» PROBLEM TO WORK ON
Reproduce the following material verbatim, line for line, with no changes.

────

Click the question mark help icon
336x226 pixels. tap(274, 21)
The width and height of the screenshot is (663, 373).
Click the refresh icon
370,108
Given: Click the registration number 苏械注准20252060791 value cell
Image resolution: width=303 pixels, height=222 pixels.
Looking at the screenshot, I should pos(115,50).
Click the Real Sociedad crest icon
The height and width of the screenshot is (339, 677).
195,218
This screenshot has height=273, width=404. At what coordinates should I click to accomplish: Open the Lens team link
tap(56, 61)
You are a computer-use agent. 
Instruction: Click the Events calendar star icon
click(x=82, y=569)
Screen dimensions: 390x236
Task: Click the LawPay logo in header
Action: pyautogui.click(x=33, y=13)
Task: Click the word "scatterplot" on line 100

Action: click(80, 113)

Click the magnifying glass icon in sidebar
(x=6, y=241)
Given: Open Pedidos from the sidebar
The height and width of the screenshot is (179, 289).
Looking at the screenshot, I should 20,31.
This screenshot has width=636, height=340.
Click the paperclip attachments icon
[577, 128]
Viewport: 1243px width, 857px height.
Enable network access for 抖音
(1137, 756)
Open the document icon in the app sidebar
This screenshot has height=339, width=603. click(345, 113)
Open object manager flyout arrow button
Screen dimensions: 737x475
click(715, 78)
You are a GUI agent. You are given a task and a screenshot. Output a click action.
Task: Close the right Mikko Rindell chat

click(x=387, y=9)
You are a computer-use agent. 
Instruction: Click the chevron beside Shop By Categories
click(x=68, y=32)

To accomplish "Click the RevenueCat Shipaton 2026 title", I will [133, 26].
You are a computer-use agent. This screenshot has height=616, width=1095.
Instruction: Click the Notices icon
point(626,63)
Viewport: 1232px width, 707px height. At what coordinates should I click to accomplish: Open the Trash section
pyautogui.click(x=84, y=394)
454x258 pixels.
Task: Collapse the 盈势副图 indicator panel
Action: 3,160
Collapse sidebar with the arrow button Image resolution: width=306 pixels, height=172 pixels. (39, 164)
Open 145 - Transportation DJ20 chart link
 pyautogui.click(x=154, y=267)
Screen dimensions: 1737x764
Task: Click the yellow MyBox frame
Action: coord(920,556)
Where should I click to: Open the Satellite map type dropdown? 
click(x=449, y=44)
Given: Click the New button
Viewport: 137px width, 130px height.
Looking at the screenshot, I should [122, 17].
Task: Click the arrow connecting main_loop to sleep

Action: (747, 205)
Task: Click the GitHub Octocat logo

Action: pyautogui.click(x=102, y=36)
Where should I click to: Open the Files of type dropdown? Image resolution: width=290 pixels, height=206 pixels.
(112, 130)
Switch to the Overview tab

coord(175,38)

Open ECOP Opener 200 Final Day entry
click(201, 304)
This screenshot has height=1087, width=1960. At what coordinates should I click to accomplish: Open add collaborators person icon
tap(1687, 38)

────

» TASK RESULT
Click the question mark help icon
336x226 pixels. tap(274, 21)
The width and height of the screenshot is (663, 373).
Click the refresh icon
370,108
Given: Click the registration number 苏械注准20252060791 value cell
Image resolution: width=303 pixels, height=222 pixels.
Looking at the screenshot, I should pos(115,50).
Click the Real Sociedad crest icon
The height and width of the screenshot is (339, 677).
195,218
This screenshot has height=273, width=404. At what coordinates should I click to accomplish: Open the Lens team link
tap(56, 61)
You are a computer-use agent. 
Instruction: Click the Events calendar star icon
click(x=82, y=569)
Screen dimensions: 390x236
Task: Click the LawPay logo in header
Action: pyautogui.click(x=33, y=13)
Task: Click the word "scatterplot" on line 100

Action: click(80, 113)

Click the magnifying glass icon in sidebar
(x=6, y=241)
Given: Open Pedidos from the sidebar
The height and width of the screenshot is (179, 289).
Looking at the screenshot, I should 20,31.
This screenshot has width=636, height=340.
Click the paperclip attachments icon
[577, 128]
Viewport: 1243px width, 857px height.
Enable network access for 抖音
(1137, 756)
Open the document icon in the app sidebar
This screenshot has height=339, width=603. click(345, 113)
Open object manager flyout arrow button
Screen dimensions: 737x475
click(715, 78)
You are a GUI agent. You are given a task and a screenshot. Output a click action.
Task: Close the right Mikko Rindell chat

click(x=387, y=9)
You are a computer-use agent. 
Instruction: Click the chevron beside Shop By Categories
click(x=68, y=32)

To accomplish "Click the RevenueCat Shipaton 2026 title", I will [133, 26].
You are a computer-use agent. This screenshot has height=616, width=1095.
Instruction: Click the Notices icon
point(626,63)
Viewport: 1232px width, 707px height. At what coordinates should I click to accomplish: Open the Trash section
pyautogui.click(x=84, y=394)
454x258 pixels.
Task: Collapse the 盈势副图 indicator panel
Action: 3,160
Collapse sidebar with the arrow button Image resolution: width=306 pixels, height=172 pixels. (39, 164)
Open 145 - Transportation DJ20 chart link
 pyautogui.click(x=154, y=267)
Screen dimensions: 1737x764
Task: Click the yellow MyBox frame
Action: coord(920,556)
Where should I click to: Open the Satellite map type dropdown? 
click(x=449, y=44)
Given: Click the New button
Viewport: 137px width, 130px height.
Looking at the screenshot, I should [122, 17].
Task: Click the arrow connecting main_loop to sleep

Action: (747, 205)
Task: Click the GitHub Octocat logo

Action: pyautogui.click(x=102, y=36)
Where should I click to: Open the Files of type dropdown? Image resolution: width=290 pixels, height=206 pixels.
(112, 130)
Switch to the Overview tab

coord(175,38)

Open ECOP Opener 200 Final Day entry
click(201, 304)
This screenshot has height=1087, width=1960. At what coordinates should I click to accomplish: Open add collaborators person icon
tap(1687, 38)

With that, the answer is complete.